Billups’ tenure has been a strange one. He was brought in with zero head coaching experience as a defensive-minded players’ coach, hoping to keep Lillard around and get the team to the NBA finals. However, when Lillard began to get hurt, the team flamed out, and after two years of sub-.500 records, the team hit the reset button and left Billups in charge of a completely different team than the one he had been hired to lead. In a dismal 21-61 campaign in 2023-24, he often looked as lost as the team on the floor. Finally, in the second half of the 2024-25 campaign, he appeared to find his voice and began getting players to buy into his system. 

However, at the end of the four guaranteed years on his contract, he has a 117-211 record. Having twice as many losses as wins doesn’t typically earn a contract extension. But the Trail Blazers made Billups the exception to the rule. Meanwhile, in Memphis and Denver, coaches Taylor Jenkins and Mike Malone were canned in the season’s waning weeks simply because they didn’t have their teams in a high enough playoff spot. In Phoenix, Mike Budenholzer, a well-regarded coach with a championship on his resume, was fired after one season. 

That’s not to say that the Blazers should necessarily follow the example of those franchises. Phoenix, for example, appears to be in full dumpster fire mode. They missed the playoffs despite having the highest payroll in the league and are now looking for their fourth head coach in four years. 

However, there is something to be said about feeling urgency and making a change to improve. Both the Grizzlies and the Nuggets moved on from their coaches in the middle of the playoff chase to try to push their teams to the next level. 

The Trail Blazers appear to be perfectly content to stay at the level they are at. 

That approach may get the Trail Blazers into the play-in round next season as other teams ahead of them hit their own rebuilds, but it won’t push them into the upper echelon of the Western Conference. 

For most of Billups’ and Cronin’s tenures, the Trail Blazers have been perfectly “meh.” It is not bad enough to get a No. 1 pick that could bank them a superstar to build around, but it is also not good enough to be a playoff contender. They have some solid pieces in place, but don’t have a true superstar or any A-list vets on the team to attract other top-tier players. If you were to look up the definition of “mostly harmless lower mid-tier NBA team,” you would find the team’s logo. 
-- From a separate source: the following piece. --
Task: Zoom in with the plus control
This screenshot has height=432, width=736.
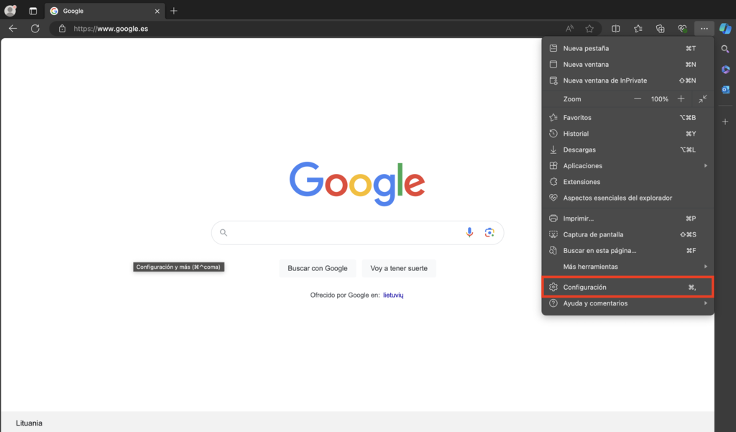Action: (x=681, y=98)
The Trail Blazers simply have no reason to make that push to the next level. They continue to be in a weird ownership stasis, with Jody Allen obligated to sell the team at some indeterminate point in the future, an arena that will be getting some minor upgrades to stay in the NBA’s middle class, and a decent attendance record. None of those things appear likely to change. And now the team’s leadership will not be either. To be fair to the team, sticking with Cronin and Billups may not necessarily pin the team to them long-term. While terms of Cronin’s extension have not been revealed, Billups is reportedly for three years, with the team exercising its option for next season and then taking on two beyond that.

With Jenkins, Malone and Budenholzer all on the open market, as well as the annual bevy of up and coming assistant, the Trail Blazers had the opportunity to assess their long term future and decide if Billups was who they wanted long term, or if someone else was the right person to take the team out of mediocrity and to the next level. 

The team didn’t even need to wait until the end of the season to look around the league and make their decision: The Portland Trail Blazers are perfectly content right where they are.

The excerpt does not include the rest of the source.